TASK OBJECTIVE
Could you repeat exactly the lines from the one containing "This screenshot has height=450, width=800." through the last line of the records, with no pictures?

START INPUT RECORDS

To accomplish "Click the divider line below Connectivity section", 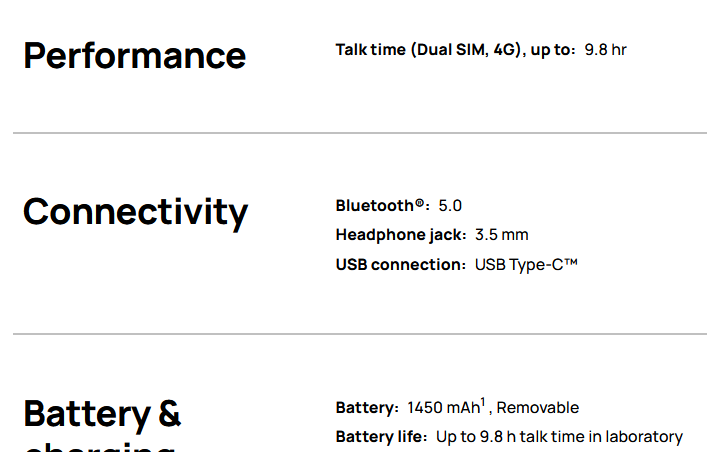I will click(x=359, y=334).
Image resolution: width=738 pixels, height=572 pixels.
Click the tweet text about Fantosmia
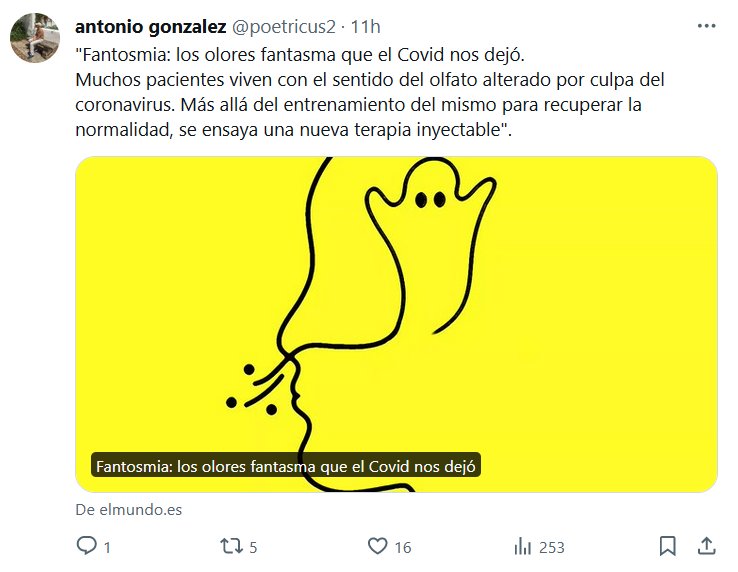[370, 92]
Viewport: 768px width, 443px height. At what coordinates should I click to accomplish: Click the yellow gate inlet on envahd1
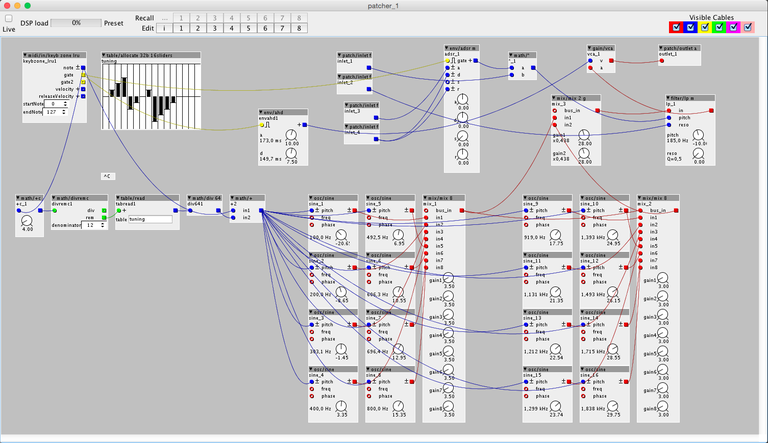pyautogui.click(x=262, y=125)
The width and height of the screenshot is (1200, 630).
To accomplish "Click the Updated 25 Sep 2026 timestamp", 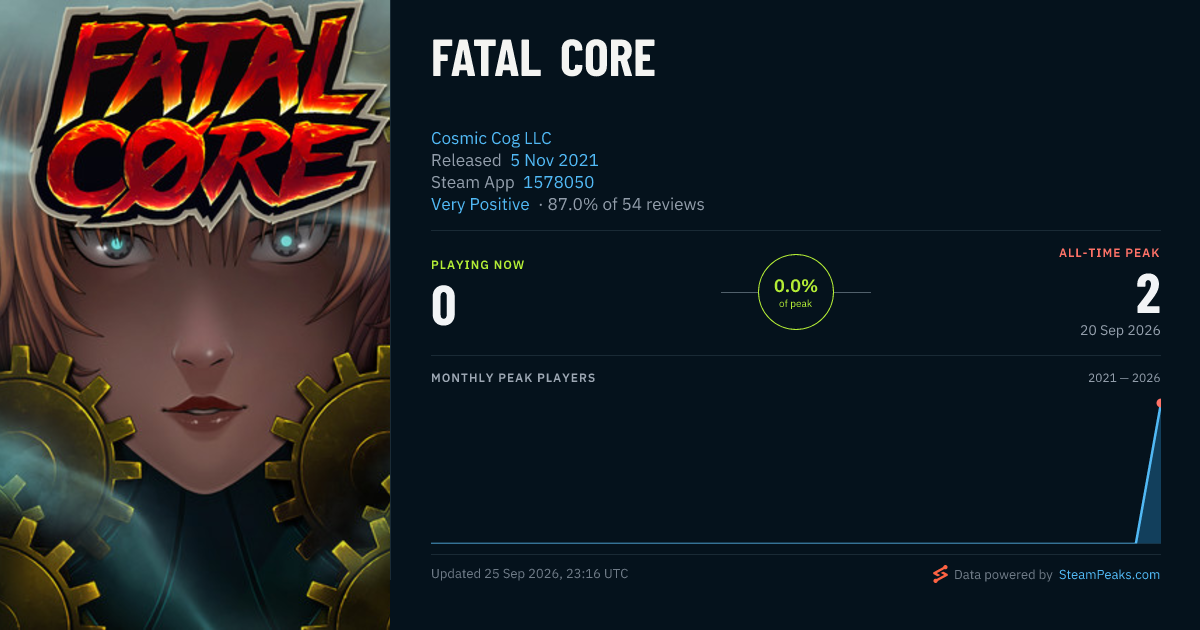I will point(530,574).
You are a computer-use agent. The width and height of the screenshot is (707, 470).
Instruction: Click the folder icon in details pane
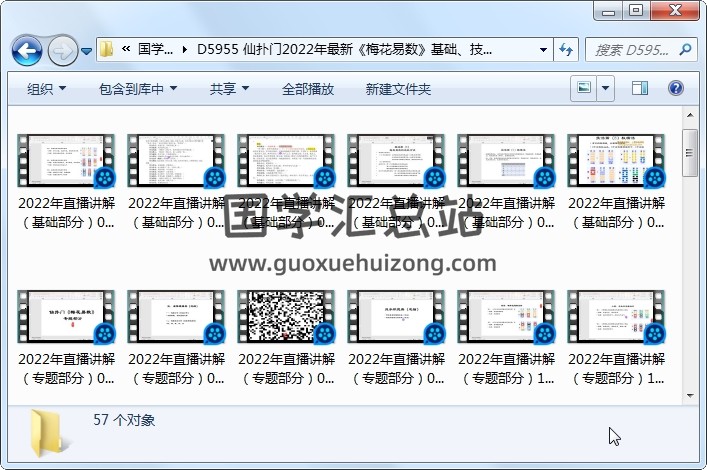[46, 432]
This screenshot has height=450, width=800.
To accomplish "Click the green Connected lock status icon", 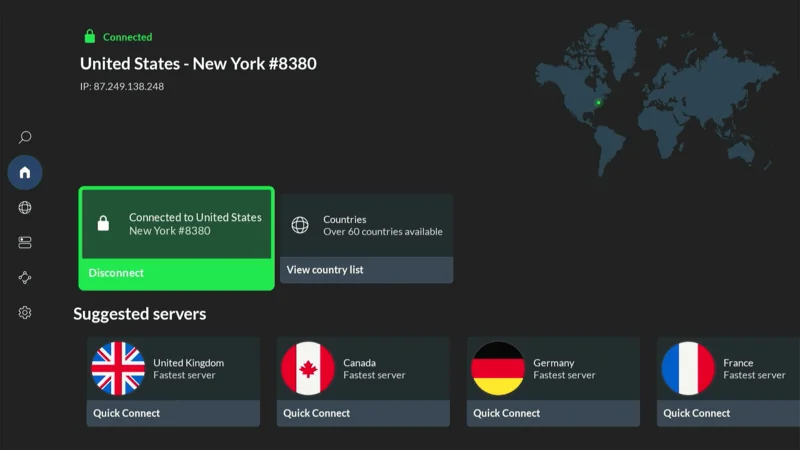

END INPUT RECORDS

FINISHED EXERCISE
This screenshot has height=450, width=800.
To accomplish "Click the green Connected lock status icon", 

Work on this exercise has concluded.